Problema com Vício Oculto em Imóvel e Recusa de Rescisão pela Terrazo Gestão de Imóveis

Não respondida
Niterói - RJ
09/04/2026 às 19:03
ID: 245648287
Celebrei um contrato de locação de um apartamento com a Terrazo Gestão de Imóveis em outubro de 2025 e a experiência foi péssima. Não recomendo referida imobiliária pois o tratamento é ruim e eles não consideram os locatários como clientes.
Havia um vício oculto no imóvel que era a instalação de internet, que não foi informado em momento algum antes da assinatura do contrato, o que me levou a usar internet de celular 5G ou fazer assinatura de valor muito alto com empresas que fornecem internet via satélite. Tentei instalar internet com 3 empresas diferentes e nenhuma delas conseguia cabear o apartamento (imóvel antigo) sem fazer uma obra para desobstruir o conduíte dentro do apartamento. Mediante a constatação do vício oculto, solicitei a rescisão contratual motivada por não haver como ter internet sem haver uma obra no imóvel acreditando que a imobiliária assumiria o erro que houve ao fazer a vistoria pré contratual e não constatar o problema identificado.
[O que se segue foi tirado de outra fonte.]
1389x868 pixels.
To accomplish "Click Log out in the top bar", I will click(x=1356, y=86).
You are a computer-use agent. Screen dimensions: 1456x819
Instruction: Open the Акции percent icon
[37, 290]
A partir da solicitação da rescisão, a imobiliária já não quis mais tratar diretamente comigo e me passou para seu escritório jurídico cujo advogado alegou que não havia vício oculto tendo em vista que o proprietário havia se prontificado a fazer a obra (comigo lá dentro) após minha solicitação de rescisão formal.
Ressalto que me coloquei à disposição para negociar uma rescisão amigável para que todas as partes sejam atendidas e o advogado da imobiliária, de forma intransigente, me direcionou para buscar meus alegados direitos na Justiça pois, como o proprietário iria fazer a obra cabeando por fora, coisa que é vedado na convenção do prédio ou quebrar o corredor do prédio para a cozinha e passar um novo cabo sem autorização do Condomínio (falou que poderia processar o condomínio para fazer a obra).
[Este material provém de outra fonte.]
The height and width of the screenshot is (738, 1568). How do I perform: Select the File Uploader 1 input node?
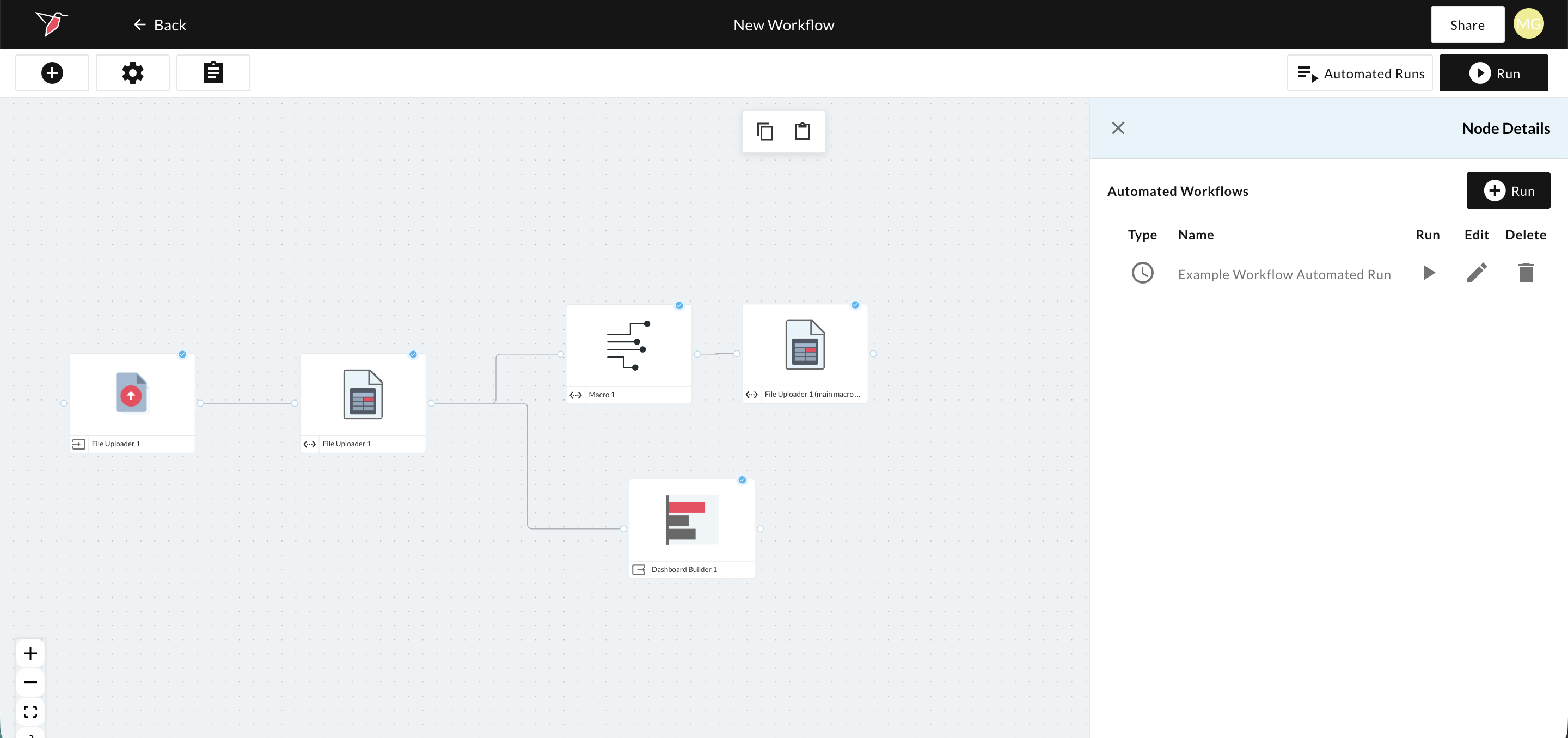[x=132, y=396]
A postura da imobiliária, representada pelo seu advogado, configura grave violação aos princípios da boa-fé objetiva e da transparência contratual, previstos no Código Civil e no Código de Defesa do Consumidor. O contrato de locação foi firmado com vício oculto, ao declarar equivocadamente que o imóvel encontrava-se em pleno uso e condições adequadas, quando na realidade apresentava defeitos que comprometem sua habitabilidade.
Nos termos do art. 22, inciso I, da Lei n 8.245/91 (Lei do Inquilinato), é obrigação do locador entregar ao locatário o imóvel em estado de servir ao uso a que se destina. A recusa em aceitar a rescisão motivada afronta também o art. 23, inciso I, que pressupõe o uso regular do imóvel pelo locatário, o que se torna inviável diante da inexecução da obrigação principal pelo locador.
Além disso, a conduta da imobiliária caracteriza prática abusiva, vedada pelo art. 51 do CDC, e viola o direito do consumidor de rescindir o contrato diante do descumprimento da oferta. O art. 35 do CDC é claro ao assegurar ao consumidor, em caso de descumprimento da oferta ou obrigação, o direito de exigir o cumprimento forçado, aceitar outro produto/serviço equivalente ou rescindir o contrato com restituição de valores pagos.
A negativa da imobiliária em reconhecer a rescisão motivada, portanto, não apenas desrespeita a legislação vigente, como também evidencia má-fé e abuso contratual. Trata-se de conduta que fere frontalmente os direitos do locatário e do consumidor, razão pela qual não recomendo a contratação desta empresa, cuja atuação demonstra descaso com a lei e com os princípios que regem as relações locatícias.